Your assignment
Your answer must be an exact copy of the entries below, with every picture removed.

Collected data

↓↓↓

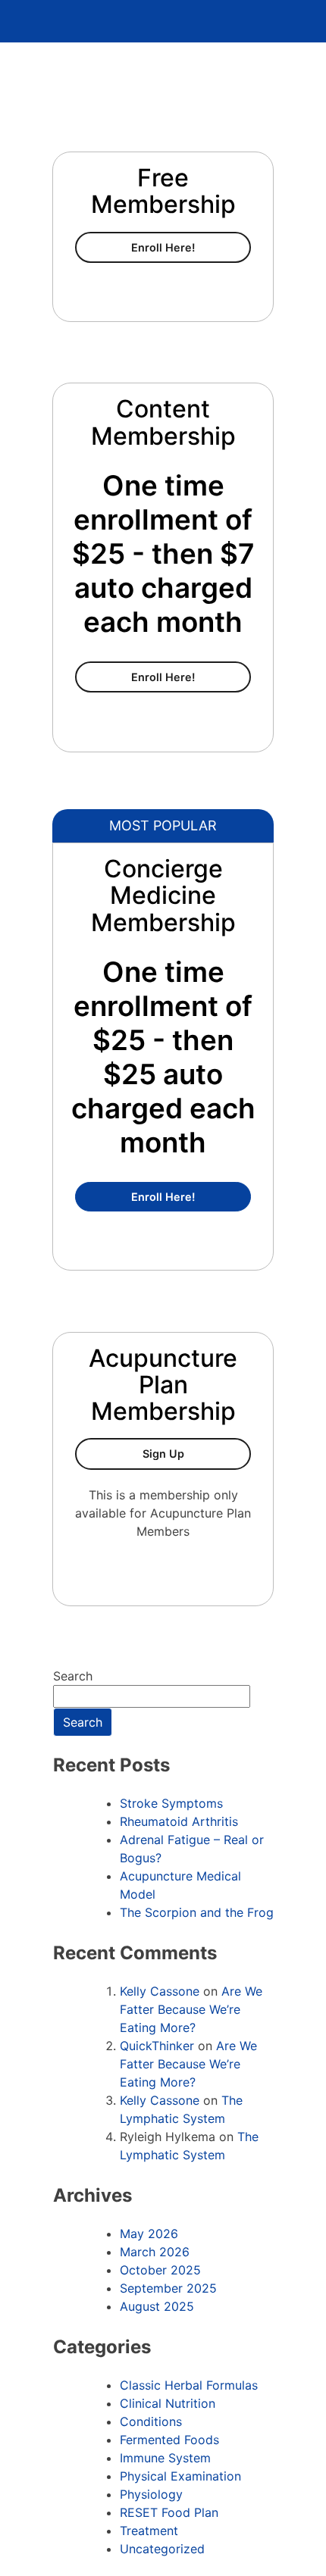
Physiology (151, 2494)
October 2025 (160, 2269)
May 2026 (149, 2233)
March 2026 (155, 2251)
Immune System (165, 2457)
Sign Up (197, 1453)
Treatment (149, 2530)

↑↑↑

Answer section
Physiology (151, 2494)
October 2025 (160, 2269)
May 2026 (149, 2233)
March 2026 (155, 2251)
Immune System (165, 2457)
Sign Up (197, 1453)
Treatment (149, 2530)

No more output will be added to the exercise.